I’m in a WhatsApp group with dads that I went to a neonatal class with. I went through a really bad depression after my child came along. I never felt that I could really share that with the other dads. But I shared my piece in the group with those dads. One of the dads messaged me privately saying ” I felt very much the same as you”, but he had to do it privately. He couldn’t even do it in the group. That’s just the perfect case in point, even when I was open he still had to come to me privately to say he had the same thing going on.

Have you got any thoughts about the social aspects of drinking for men?

You’ve got to be kind to yourself. You need to remind yourself that what you’re doing is for your benefit. You’ve almost got to put yourself in a bit of a selfish mind state. This is about you and it’s about your health. You have to tell yourself that whatever anybody else thinks it doesn’t matter. This is a gift to yourself – to try and improve your physical and mental health. It takes a hell of a lot of work and it is really difficult. You just have to make a promise to yourself.

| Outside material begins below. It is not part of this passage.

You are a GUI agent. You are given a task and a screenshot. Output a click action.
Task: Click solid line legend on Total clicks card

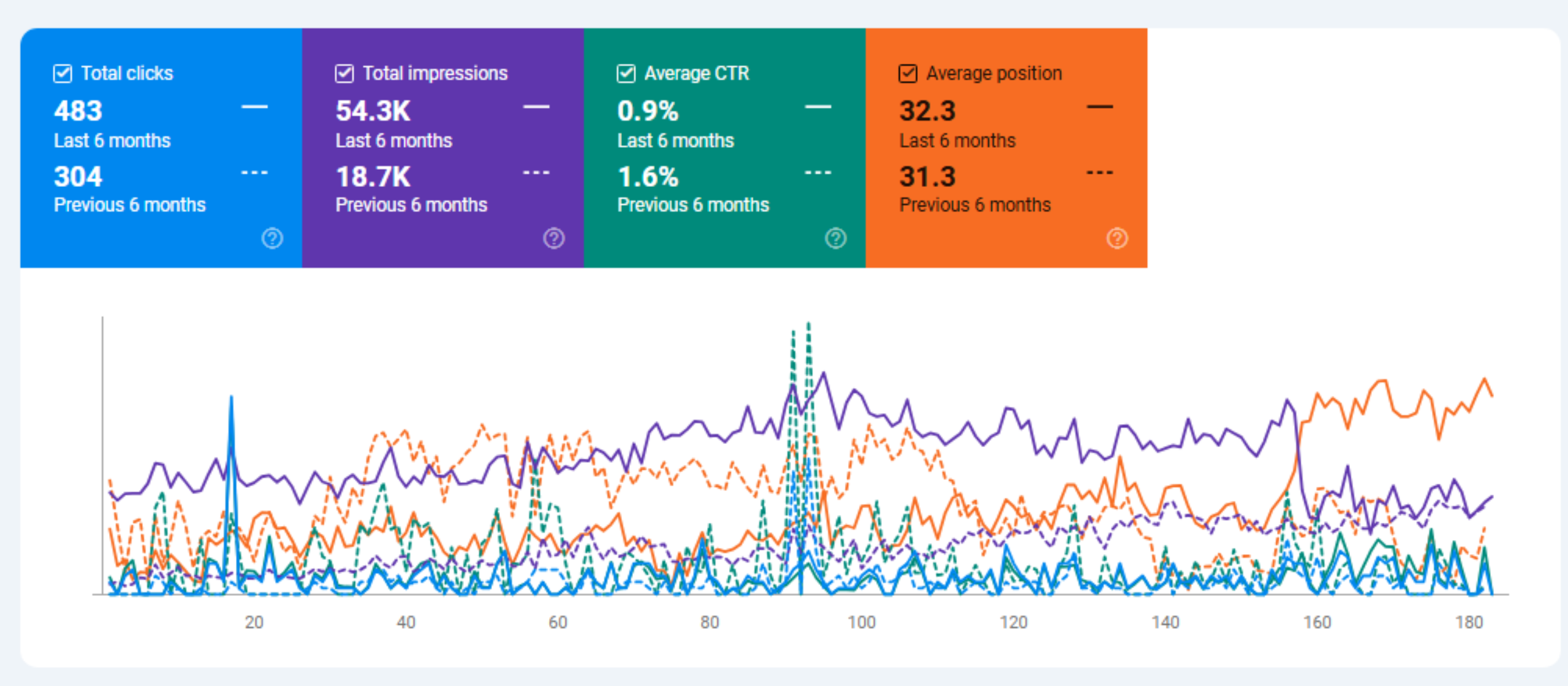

If a friend said to you “I’m going to try to give up drinking”, you’d probably be there for them because you want to be there for them and you want to support them – give that to yourself. And request that of your friends. They might put on a bit of bravado in the beginning because that’s what a lot of guys do – maybe they’ll make jokes about it or try to shoot you down. But deep down, they are friends and they’ll be there for you. Just level and just say, look, guys, I’m really serious about this.

Has the impact on your mental health been worth the effort it has taken to change your drinking habits?

Friends work together and friends support each other. I’m not going to pretend that it’s easy, but it’s worth it. I think it’s really worth it, particularly for your mental health. And your friends will be there for you. You just want to make sure that you’re open and honest with them.

And on top of that, once you get past the initial discomfort and difficulty of not drinking, you actually get used to it. Everyone just forgets that you’re not drinking and you just get on with it. Everyone has a good time. I always forget the alcohol-free thing. I don’t drink alcohol-free drinks, but that’s another thing that I see so many people post about on Instagram. It makes such a world of difference because you feel you’re still involved. You’re not sipping on what you might consider being a boring drink, like an orange juice or lemonade. You’ve got a drink that looks like a drink. In terms of like the perception, it makes it look like you’re still drinking and you don’t feel so different from everybody else.